Use simple_parsing for convert_format cli command.

fineguy · The TensorFlow Datasets Authors · commit 44239d85006b · 2025-08-07T00:59:55.000-07:00
PiperOrigin-RevId: 792034867
diff --git a/tensorflow_datasets/scripts/cli/convert_format.py b/tensorflow_datasets/scripts/cli/convert_format.py
@@ -26,94 +26,74 @@
 """
 
 import argparse
-from collections.abc import Sequence
+import dataclasses
+import typing
 
 from etils import epath
+import simple_parsing
 from tensorflow_datasets.core import file_adapters
 from tensorflow_datasets.scripts.cli import convert_format_utils
 
 
-def add_parser_arguments(parser: argparse.ArgumentParser) -> None:
-  """Add arguments for `convert_format` subparser."""
-  parser.add_argument(
-      '--root_data_dir',
-      type=str,
-      help=(
-          'Root data dir that contains all datasets. All datasets and all their'
-          ' configs and versions that are in this folder will be converted.'
-      ),
-      required=False,
-  )
-  parser.add_argument(
-      '--dataset_dir',
-      type=str,
-      help=(
-          'Path where the dataset to be converted is located. Converts all'
-          ' configs and versions in this folder.'
-      ),
-      required=False,
-  )
-  parser.add_argument(
-      '--dataset_version_dir',
-      type=str,
-      help=(
-          'Path where the dataset to be converted is located. Should include'
-          ' config and version. Can also be a comma-separated list of paths. If'
-          ' multiple paths are specified, `--out_dir` should not be specified,'
-          ' since each dataset will be converted in the same directory as the'
-          ' input dataset.'
-      ),
-      required=False,
-  )
-  parser.add_argument(
-      '--out_file_format',
-      type=str,
-      choices=[file_format.value for file_format in file_adapters.FileFormat],
-      help='File format to convert the dataset to.',
-      required=True,
-  )
-  parser.add_argument(
-      '--out_dir',
-      type=str,
-      help=(
-          'Path where the converted dataset will be stored. Should include the'
-          ' config and version, e.g. `/data/dataset_name/config/1.2.3`. If not'
-          ' specified, the converted shards will be stored in the same'
-          ' directory as the input dataset.'
-      ),
-      default='',
-      required=False,
-  )
-  parser.add_argument(
-      '--overwrite',
-      action='store_true',
-      help='Whether to overwrite the output directory if it already exists.',
-  )
-  parser.add_argument(
-      '--use_beam',
-      action='store_true',
-      help='Use beam to convert the dataset.',
-  )
-  parser.add_argument(
-      '--num_workers',
-      type=int,
-      default=8,
-      help=(
-          'Number of workers to use when not using Beam. If `--use_beam` is'
-          ' set, this flag is ignored. If `--num_workers=1`, the conversion'
-          ' will be done sequentially.'
-      ),
+@dataclasses.dataclass(frozen=True, kw_only=True)
+class Args:
+  """CLI arguments for converting datasets from one file format to another.
+
+  Attributes:
+    root_data_dir: Root data dir that contains all datasets. All datasets and
+      all their configs and versions that are in this folder will be converted.

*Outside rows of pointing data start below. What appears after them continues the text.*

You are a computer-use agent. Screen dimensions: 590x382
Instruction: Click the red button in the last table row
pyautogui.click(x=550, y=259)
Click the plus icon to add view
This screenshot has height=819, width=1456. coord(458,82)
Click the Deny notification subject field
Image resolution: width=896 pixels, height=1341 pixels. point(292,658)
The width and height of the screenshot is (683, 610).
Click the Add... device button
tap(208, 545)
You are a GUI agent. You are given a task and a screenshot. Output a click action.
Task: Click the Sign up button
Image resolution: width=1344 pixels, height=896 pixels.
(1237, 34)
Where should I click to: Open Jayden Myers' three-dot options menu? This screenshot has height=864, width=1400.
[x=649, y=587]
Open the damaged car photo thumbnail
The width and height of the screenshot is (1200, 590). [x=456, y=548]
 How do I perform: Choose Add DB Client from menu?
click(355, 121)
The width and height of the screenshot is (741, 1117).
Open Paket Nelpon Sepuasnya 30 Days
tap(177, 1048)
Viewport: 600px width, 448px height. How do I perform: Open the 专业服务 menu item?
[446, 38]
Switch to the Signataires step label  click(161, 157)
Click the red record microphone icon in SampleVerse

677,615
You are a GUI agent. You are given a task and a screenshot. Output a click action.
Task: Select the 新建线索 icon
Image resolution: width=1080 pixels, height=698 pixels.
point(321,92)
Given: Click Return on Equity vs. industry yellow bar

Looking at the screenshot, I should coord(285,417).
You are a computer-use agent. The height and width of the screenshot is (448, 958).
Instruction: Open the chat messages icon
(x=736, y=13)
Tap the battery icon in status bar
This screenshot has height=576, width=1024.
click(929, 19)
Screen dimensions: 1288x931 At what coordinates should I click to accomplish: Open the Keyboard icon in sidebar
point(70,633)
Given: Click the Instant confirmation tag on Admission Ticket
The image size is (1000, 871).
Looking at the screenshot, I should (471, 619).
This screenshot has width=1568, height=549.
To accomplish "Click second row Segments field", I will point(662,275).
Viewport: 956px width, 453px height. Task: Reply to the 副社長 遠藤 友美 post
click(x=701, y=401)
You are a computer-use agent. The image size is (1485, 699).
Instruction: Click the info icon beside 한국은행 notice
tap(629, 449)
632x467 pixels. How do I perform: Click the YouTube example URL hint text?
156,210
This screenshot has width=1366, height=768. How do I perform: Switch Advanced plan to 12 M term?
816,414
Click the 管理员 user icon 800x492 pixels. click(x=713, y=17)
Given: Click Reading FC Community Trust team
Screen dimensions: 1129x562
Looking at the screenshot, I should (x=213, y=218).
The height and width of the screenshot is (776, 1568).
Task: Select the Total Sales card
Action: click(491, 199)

+    dataset_dir: Path where the dataset to be converted is located. Converts all
+      configs and versions in this folder.
+    dataset_version_dir: Path where the dataset to be converted is located.
+      Should include config and version. Can also be a comma-separated list of
+      paths. If multiple paths are specified, `--out_dir` should not be
+      specified, since each dataset will be converted in the same directory as
+      the input dataset.
+    out_file_format: File format to convert the dataset to.
+    out_dir: Path where the converted dataset will be stored. Datasets will be
+      stored with the same folder structure as the input folder. If `None`, the
+      converted shards will be stored in the same folder as the input datasets.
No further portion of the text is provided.